Your task is to copy all of the data exactly.

◆ DATA SHOWN
▬▬▬

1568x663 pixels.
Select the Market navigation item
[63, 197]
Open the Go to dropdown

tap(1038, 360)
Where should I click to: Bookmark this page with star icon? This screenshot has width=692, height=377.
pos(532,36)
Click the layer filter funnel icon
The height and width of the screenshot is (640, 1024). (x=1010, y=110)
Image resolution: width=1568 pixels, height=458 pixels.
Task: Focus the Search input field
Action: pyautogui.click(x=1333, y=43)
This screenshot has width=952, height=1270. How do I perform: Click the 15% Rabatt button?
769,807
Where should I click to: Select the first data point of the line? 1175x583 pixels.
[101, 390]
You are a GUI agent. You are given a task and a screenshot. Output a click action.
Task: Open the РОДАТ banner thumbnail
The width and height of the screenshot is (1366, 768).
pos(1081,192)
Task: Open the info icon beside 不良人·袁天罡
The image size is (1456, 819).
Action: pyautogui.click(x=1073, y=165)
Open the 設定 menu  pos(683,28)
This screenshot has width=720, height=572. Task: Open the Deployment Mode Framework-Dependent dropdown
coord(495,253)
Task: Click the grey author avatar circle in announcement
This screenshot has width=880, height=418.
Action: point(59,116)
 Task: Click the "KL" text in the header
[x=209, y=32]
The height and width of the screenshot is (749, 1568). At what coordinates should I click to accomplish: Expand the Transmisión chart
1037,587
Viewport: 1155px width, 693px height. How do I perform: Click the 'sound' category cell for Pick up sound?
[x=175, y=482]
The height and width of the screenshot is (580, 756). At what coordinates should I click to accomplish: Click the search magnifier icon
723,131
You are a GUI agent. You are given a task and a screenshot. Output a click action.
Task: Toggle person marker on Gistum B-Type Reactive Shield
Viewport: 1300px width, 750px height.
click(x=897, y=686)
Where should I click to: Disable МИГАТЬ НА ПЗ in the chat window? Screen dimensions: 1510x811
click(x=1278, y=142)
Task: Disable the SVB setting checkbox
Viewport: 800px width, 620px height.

▬▬▬

◆ YOUR RESPONSE
1568x663 pixels.
Select the Market navigation item
[63, 197]
Open the Go to dropdown

tap(1038, 360)
Where should I click to: Bookmark this page with star icon? This screenshot has width=692, height=377.
pos(532,36)
Click the layer filter funnel icon
The height and width of the screenshot is (640, 1024). (x=1010, y=110)
Image resolution: width=1568 pixels, height=458 pixels.
Task: Focus the Search input field
Action: pyautogui.click(x=1333, y=43)
This screenshot has width=952, height=1270. How do I perform: Click the 15% Rabatt button?
769,807
Where should I click to: Select the first data point of the line? 1175x583 pixels.
[101, 390]
You are a GUI agent. You are given a task and a screenshot. Output a click action.
Task: Open the РОДАТ banner thumbnail
The width and height of the screenshot is (1366, 768).
pos(1081,192)
Task: Open the info icon beside 不良人·袁天罡
The image size is (1456, 819).
Action: pyautogui.click(x=1073, y=165)
Open the 設定 menu  pos(683,28)
This screenshot has width=720, height=572. Task: Open the Deployment Mode Framework-Dependent dropdown
coord(495,253)
Task: Click the grey author avatar circle in announcement
This screenshot has width=880, height=418.
Action: point(59,116)
 Task: Click the "KL" text in the header
[x=209, y=32]
The height and width of the screenshot is (749, 1568). At what coordinates should I click to accomplish: Expand the Transmisión chart
1037,587
Viewport: 1155px width, 693px height. How do I perform: Click the 'sound' category cell for Pick up sound?
[x=175, y=482]
The height and width of the screenshot is (580, 756). At what coordinates should I click to accomplish: Click the search magnifier icon
723,131
You are a GUI agent. You are given a task and a screenshot. Output a click action.
Task: Toggle person marker on Gistum B-Type Reactive Shield
Viewport: 1300px width, 750px height.
click(x=897, y=686)
Where should I click to: Disable МИГАТЬ НА ПЗ in the chat window? Screen dimensions: 1510x811
click(x=1278, y=142)
Task: Disable the SVB setting checkbox
Viewport: 800px width, 620px height.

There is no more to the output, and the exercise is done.